Problem details: If a line of the data below contains the string "color", copy it into your answer.

╭──

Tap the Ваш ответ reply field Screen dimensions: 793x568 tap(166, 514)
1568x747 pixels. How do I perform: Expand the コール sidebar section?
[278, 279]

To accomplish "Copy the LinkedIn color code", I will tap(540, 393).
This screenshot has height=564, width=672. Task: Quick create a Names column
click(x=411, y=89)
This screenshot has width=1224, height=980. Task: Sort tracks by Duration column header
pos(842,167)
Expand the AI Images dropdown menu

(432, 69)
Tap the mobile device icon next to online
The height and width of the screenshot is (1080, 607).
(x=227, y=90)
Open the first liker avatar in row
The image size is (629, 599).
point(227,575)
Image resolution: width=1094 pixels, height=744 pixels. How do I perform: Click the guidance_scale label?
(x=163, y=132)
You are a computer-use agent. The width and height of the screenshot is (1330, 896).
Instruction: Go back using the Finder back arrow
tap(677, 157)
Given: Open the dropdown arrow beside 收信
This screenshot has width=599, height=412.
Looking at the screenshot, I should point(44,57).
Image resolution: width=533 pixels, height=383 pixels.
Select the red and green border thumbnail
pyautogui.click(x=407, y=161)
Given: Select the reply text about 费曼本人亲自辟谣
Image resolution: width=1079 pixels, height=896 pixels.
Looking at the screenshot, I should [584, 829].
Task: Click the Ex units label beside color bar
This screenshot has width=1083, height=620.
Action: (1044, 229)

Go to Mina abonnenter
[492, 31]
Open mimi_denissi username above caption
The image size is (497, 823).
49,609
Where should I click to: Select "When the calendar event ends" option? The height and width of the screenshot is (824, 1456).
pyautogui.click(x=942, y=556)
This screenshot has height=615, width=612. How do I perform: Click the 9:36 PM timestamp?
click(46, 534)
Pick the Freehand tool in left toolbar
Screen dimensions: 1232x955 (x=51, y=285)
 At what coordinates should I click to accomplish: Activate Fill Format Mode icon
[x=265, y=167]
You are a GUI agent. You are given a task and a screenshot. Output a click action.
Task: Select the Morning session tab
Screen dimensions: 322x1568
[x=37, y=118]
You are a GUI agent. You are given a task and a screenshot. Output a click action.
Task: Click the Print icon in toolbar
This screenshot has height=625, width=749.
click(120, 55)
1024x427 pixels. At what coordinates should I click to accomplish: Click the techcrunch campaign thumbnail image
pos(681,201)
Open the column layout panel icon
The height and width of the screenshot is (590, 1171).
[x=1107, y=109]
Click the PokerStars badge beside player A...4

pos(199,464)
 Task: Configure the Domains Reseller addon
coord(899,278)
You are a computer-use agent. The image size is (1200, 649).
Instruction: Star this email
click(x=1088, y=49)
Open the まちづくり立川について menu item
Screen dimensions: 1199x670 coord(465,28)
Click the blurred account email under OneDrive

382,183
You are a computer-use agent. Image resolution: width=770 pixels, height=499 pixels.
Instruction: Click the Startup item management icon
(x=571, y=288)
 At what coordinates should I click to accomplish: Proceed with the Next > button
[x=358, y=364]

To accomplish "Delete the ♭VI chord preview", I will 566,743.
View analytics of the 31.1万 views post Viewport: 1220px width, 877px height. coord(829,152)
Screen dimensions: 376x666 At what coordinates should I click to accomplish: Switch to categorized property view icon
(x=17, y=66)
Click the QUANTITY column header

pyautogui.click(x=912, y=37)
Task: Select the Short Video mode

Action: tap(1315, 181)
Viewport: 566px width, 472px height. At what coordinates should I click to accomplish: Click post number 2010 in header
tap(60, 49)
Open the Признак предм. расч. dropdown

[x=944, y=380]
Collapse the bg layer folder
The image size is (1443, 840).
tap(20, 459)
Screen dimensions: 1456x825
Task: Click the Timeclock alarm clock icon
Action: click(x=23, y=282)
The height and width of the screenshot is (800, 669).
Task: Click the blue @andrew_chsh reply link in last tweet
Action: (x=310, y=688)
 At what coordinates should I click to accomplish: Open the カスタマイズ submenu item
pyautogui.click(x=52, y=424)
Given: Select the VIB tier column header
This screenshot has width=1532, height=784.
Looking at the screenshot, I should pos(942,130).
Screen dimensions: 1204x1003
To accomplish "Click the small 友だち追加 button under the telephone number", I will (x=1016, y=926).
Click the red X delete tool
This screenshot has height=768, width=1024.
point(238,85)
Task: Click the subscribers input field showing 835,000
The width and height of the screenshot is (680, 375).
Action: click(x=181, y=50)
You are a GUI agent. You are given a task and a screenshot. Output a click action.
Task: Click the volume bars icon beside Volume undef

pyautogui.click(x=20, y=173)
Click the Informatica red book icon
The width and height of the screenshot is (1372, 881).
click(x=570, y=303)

╰──

Written answer:
To accomplish "Copy the LinkedIn color code", I will tap(540, 393).
Task: Click the Ex units label beside color bar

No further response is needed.